From a customer’s perspective, centre-line gauge control is not the issue. For the customer, the specification is around thickness tolerances, so if they utilise the material by blanking out parts, all parts have to meet the specification regardless of where they come from in the sheet. Almost all the sheet products are thinner at the edge than in the centre. This thickness variation over the width (strip profile) is determined at the hot mill stage of aluminium rolling, but can now be seen to be as important as the lengthwise thickness variation in the strip. The latter is controlled by the cold passes of aluminium rolling, where historically all the effort in thickness control has been focussed. Some of the problems this can cause are illustrated in Figure 1 where the centre-line variation is compared with variation measured by the same type of instrument near the edge. In addition to the edge being thinner than the centre, the variation is of a slightly different magnitude. The total variation has to fit inside the customer tolerance.

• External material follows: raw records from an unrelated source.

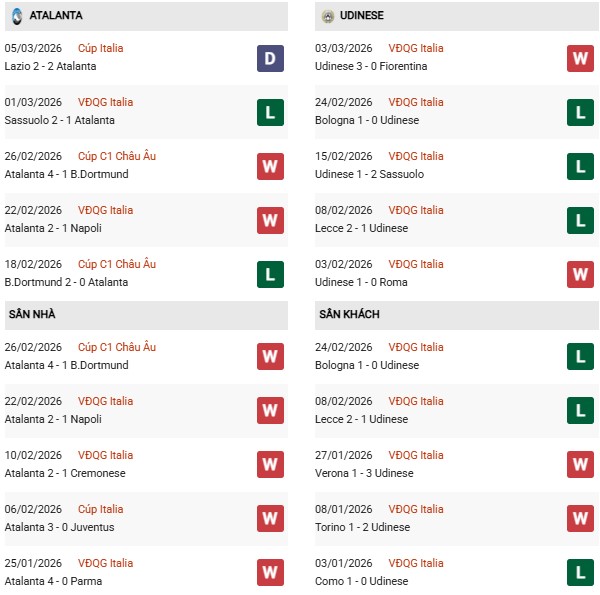The image size is (600, 595).
Task: Click the win badge for Udinese 1-0 Roma
Action: click(x=580, y=274)
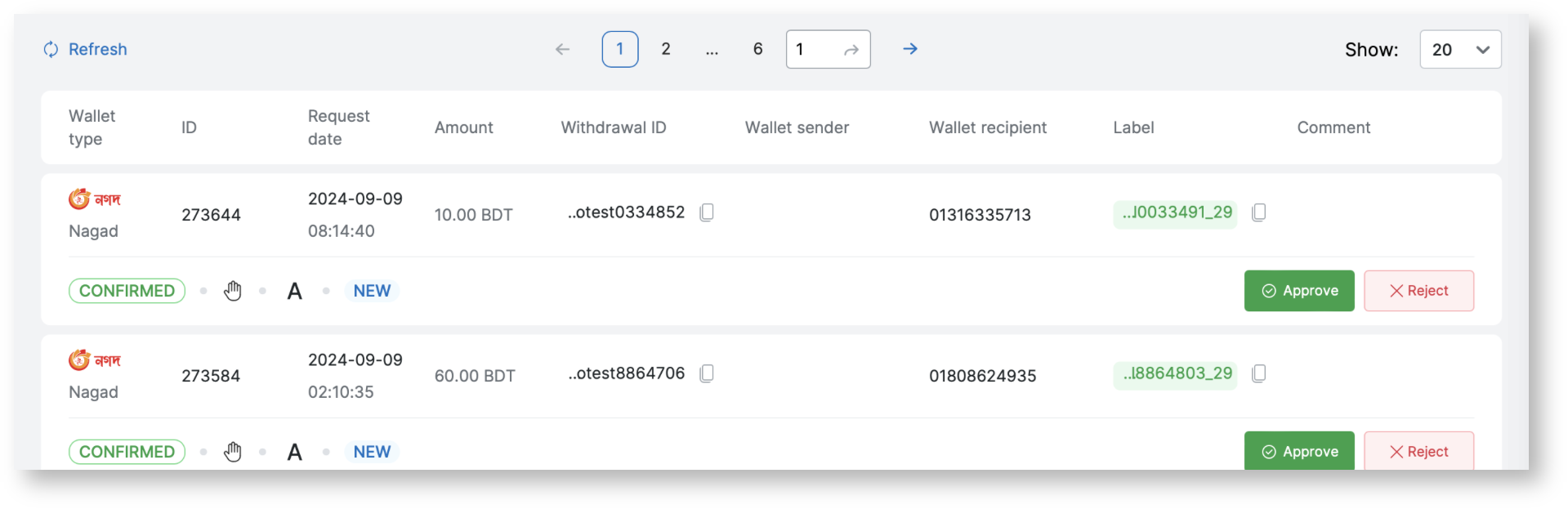Submit the go-to-page arrow in input
Viewport: 1568px width, 509px height.
[851, 50]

The Figure also illustrates the inherently complex spectrum of frequencies contained within the thickness signal. These are generated from the rolls that deform the strip at each pass and the frequency spectrum can be analysed to determine at which pass and from which roll each component originates. Feed-forward gauge control helps to eliminate incoming variation within a limited bandwidth; good design of control schemes avoids amplifying the variation and avoiding the resonant frequencies of coupled drive systems of aluminium rolling mills. Mass flow control additionally addresses problems in the transport lag between the mill bite and the exit thickness measurement and so maintains good control during speed changes. Attention to detail and good practise during aluminium rolling prevents too many new frequencies being introduced in the current pass.
A holistic approach
As some of the features in the gauge trace are caused by variations in material hardness being interpreted as thickness variation, close attention must also be paid to the casting process to create as homogenous a composition over the strip length as possible. This is a better strategy than using correlation techniques to identify features that persist through passes and assume they are due to compositional effects.

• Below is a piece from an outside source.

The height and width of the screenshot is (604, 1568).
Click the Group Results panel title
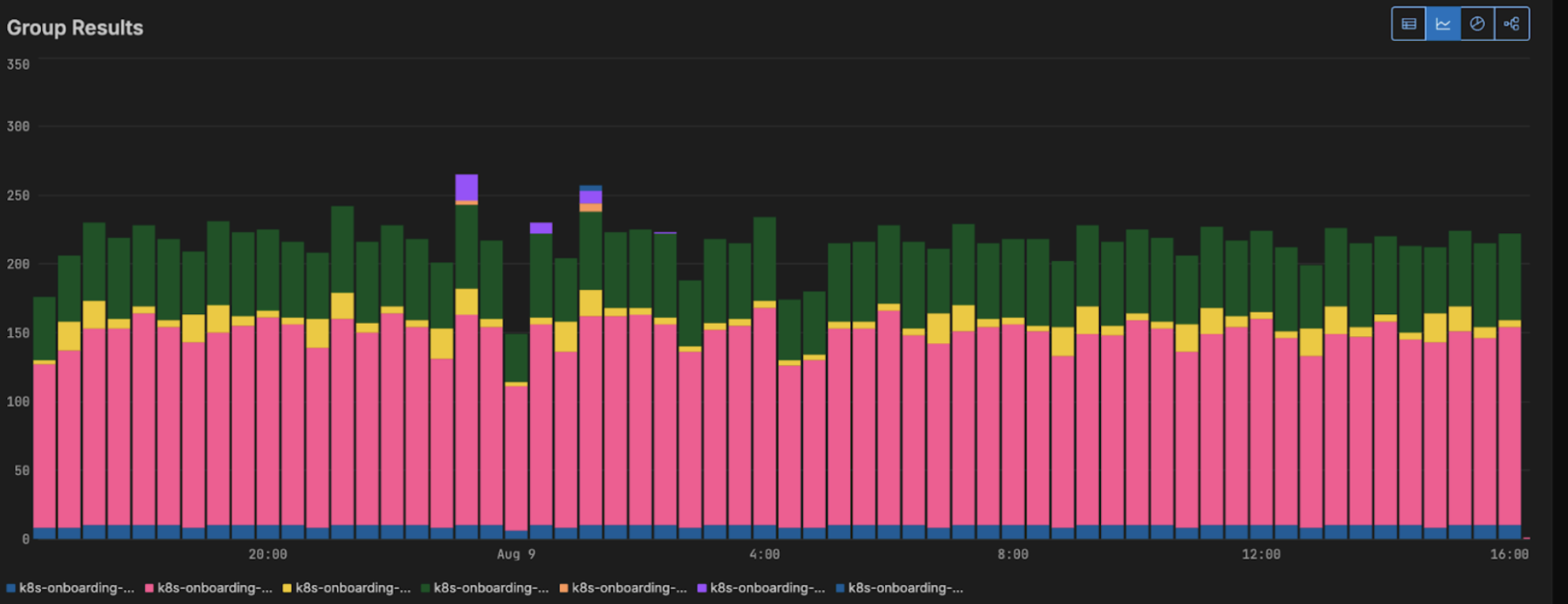[75, 28]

Many of the more advanced control techniques are aimed at providing control robustness and stability from moderate process perturbations over wide frequency ranges. Applying a holistic approach that encompasses the understanding of where the thickness variation can occur, including knowledge of the measurement systems and what might cause them to give “false” thickness readings, means that they are not required.

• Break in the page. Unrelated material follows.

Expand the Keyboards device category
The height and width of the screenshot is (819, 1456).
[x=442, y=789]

The task of the controller is far less demanding if the disturbances are small and dominated by the current pass. The now accepted norm of a gauge control scheme, based on underlying feed-forward feed-back control loops for stability and mass flow for accuracy and control of the strip from head to tail, can meet the demands we now face both in aluminium rolling and in the rolling of other metals. Of course to eliminate features at every pass, which is the key to achieving the ultimate control, requires good understanding of the material and the rolling processes from casting to finishing. This comes from experience as well as knowledge, and for new-comers to the industry, may have to be obtained through training.